Sebagaimana dimuat dalam putusan, sekarang diperbolehkan bagi pemegang lisensi untuk melanjutkan penggunaan mereka atau lisensi bahkan ketika terjadi penolakan debitor lisensor dalam perjanjian yang relevan, selama pemegang lisensi dinyatakan mempunyai hak tersebut sesuati aturan hukum diluar kepailitan. Sebagai tambahan terhadap hak tersebut sesuai aturan hukum diluar kepailitan, the Bankruptcy Code juga memberikan kepada pemegang lisensi hak untuk menuntut klaim terhadap kerugian sesuai dengan Section 365 (g) dikarenakan penolakan debitor lisensor, sebagai contoh dalam hal pelanggaran perjanjian.
Meskipun putusan tersebut sepertinya tidak menguntungkan bagi lisensor, tapi Hakim Sotomayor memberikan opininya sebagai berikut :
[T]he Court does not decide that every trademark licensee has the unfettered right to continue using licensed marks post rejection. The Court granted certiorari to decide whether rejection “terminates rights of the licensee that would survive the licensor’s breach under applicable non-bankruptcy law.’ …The answer is no, for the reasons the Court explains.
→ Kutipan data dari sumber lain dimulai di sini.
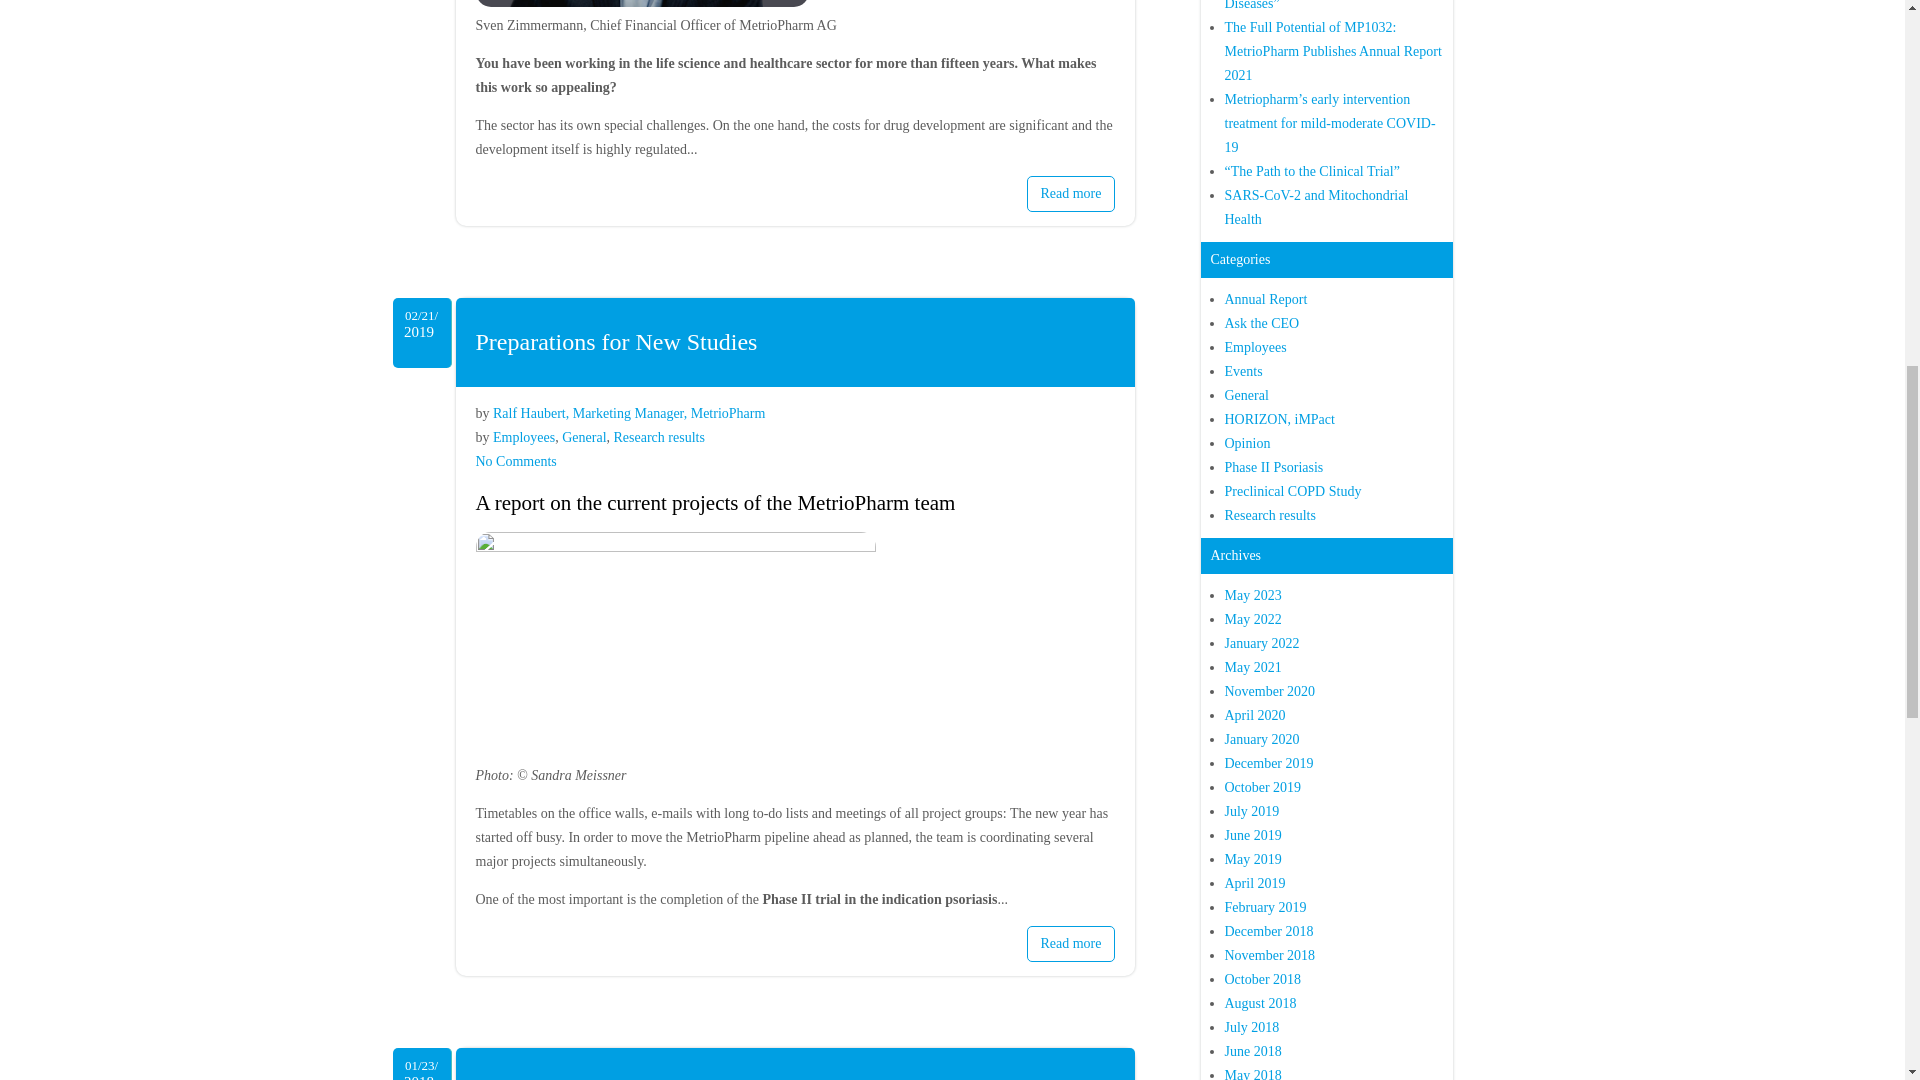 This screenshot has height=1080, width=1920. I want to click on Ralf Haubert, Marketing Manager, MetrioPharm, so click(524, 436).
But the baseline inquiry remains whether the licensee’s rights would survive a breach under applicable non-bankruptcy law. Special terms in a licensing contract or state law could bear on that question in individual cases.
Slip Op., 1 (Emphasis added).
Ini dapat dipahami sebagai lisensor dapat menyertakan perjanjian lisensi merek, sebagai contoh provisi untuk membatalkan atau menarik hak pemegang lisensi dalam hal pelanggaran perjanjian. Pemegang lisensi dapat berhati hati dalam provisi itu saat berlangsung negosiasi lisensi.